== What you are asked to do ==
Should an entry contain an image, omit it and repeat the rest exactly.

== The data ==
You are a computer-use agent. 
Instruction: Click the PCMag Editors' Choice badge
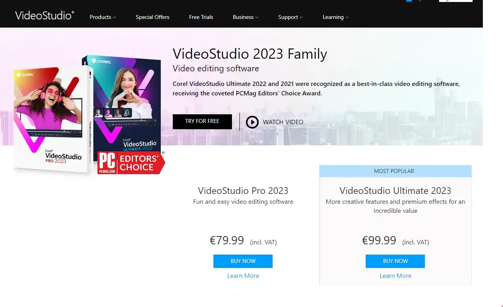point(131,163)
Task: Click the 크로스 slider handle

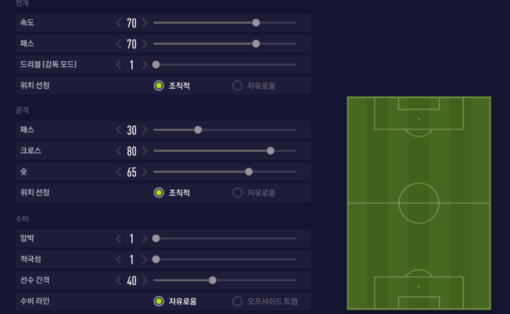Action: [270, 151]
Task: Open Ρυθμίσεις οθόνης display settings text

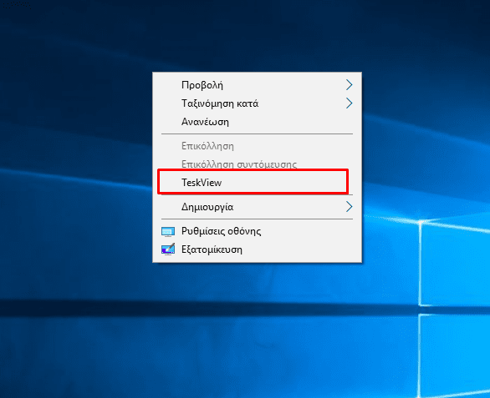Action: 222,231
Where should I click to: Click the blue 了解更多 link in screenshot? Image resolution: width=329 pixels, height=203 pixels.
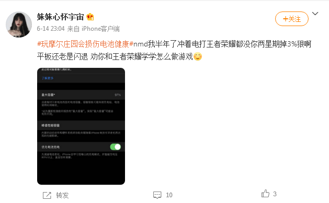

== Answer below ==
You are a computer-use agent. 
Instruction: Click the PCMag Editors' Choice badge
point(131,163)
Task: Click the 크로스 slider handle

Action: [270, 151]
Task: Open Ρυθμίσεις οθόνης display settings text

Action: 222,231
Where should I click to: Click the blue 了解更多 link in screenshot? Image resolution: width=329 pixels, height=203 pixels.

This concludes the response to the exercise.